Sur le plan interne, le pays a retrouvé la stabilité mais reste gouverné d'une main de fer et les manifestations sont rarement autorisées.
Sur le plan de la réconciliation, peu de partisans du camp Ouattara ont été jugés pour les crimes de la crise de 2010-2011, mais après son acquittement définitif par la justice internationale, Laurent Gbagbo a pu rentrer en Côte d'Ivoire en 2021.
Il a été gracié un mois plus tard, laissant penser que les plaies de la crise étaient en train de se refermer.
Mais dans le jeu politique, le technocrate Ouattara est devenu celui qui dicte le tempo et il n'ira pas jusqu'à amnistier son vieux rival, le laissant ainsi hors course pour la présidentielle de 2025.
"Si on ne laisse pas aux autres la capacité de se battre pour être au pouvoir, ce n'est plus la démocratie", tance Laurent Gbagbo.

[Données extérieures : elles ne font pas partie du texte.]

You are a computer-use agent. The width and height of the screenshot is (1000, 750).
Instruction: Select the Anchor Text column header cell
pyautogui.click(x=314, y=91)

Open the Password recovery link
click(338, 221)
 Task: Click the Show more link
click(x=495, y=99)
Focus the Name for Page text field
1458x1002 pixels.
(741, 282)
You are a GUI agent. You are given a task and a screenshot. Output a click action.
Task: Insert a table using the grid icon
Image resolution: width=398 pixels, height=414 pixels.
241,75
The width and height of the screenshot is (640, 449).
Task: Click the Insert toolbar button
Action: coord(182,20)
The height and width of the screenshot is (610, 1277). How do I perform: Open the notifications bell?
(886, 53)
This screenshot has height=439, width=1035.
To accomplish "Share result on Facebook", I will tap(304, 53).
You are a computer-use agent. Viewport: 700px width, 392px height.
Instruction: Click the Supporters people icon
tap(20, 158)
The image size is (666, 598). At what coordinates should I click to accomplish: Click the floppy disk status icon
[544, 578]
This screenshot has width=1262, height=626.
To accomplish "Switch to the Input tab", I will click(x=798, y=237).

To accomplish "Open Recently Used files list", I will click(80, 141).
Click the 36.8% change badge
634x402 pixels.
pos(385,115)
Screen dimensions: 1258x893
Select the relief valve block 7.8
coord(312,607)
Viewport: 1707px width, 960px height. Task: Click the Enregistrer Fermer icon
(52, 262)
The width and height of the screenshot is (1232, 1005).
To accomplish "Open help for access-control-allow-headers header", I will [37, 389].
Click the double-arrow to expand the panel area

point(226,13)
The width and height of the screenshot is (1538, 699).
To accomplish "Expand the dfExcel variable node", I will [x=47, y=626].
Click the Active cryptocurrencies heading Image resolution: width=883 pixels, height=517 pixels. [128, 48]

Réélu en 2015 avec 83% et en 2020 avec plus de 94%, après une révision contestée de la Constitution, Alassane Ouattara se dirige vers un nouveau score fleuve en l'absence des principaux opposants.
En 2020, il avait dit vouloir passer la main. Mais le décès de son dauphin, Amadou Gon Coulibaly, l'avait poussé à rempiler pour une élection qui sera marquée par des violences faisant 85 morts.
Depuis, Alassane Ouattara a souvent répété qu'il avait "une demi-douzaine de successeurs potentiels".
Ils pourraient attendre encore quelques années.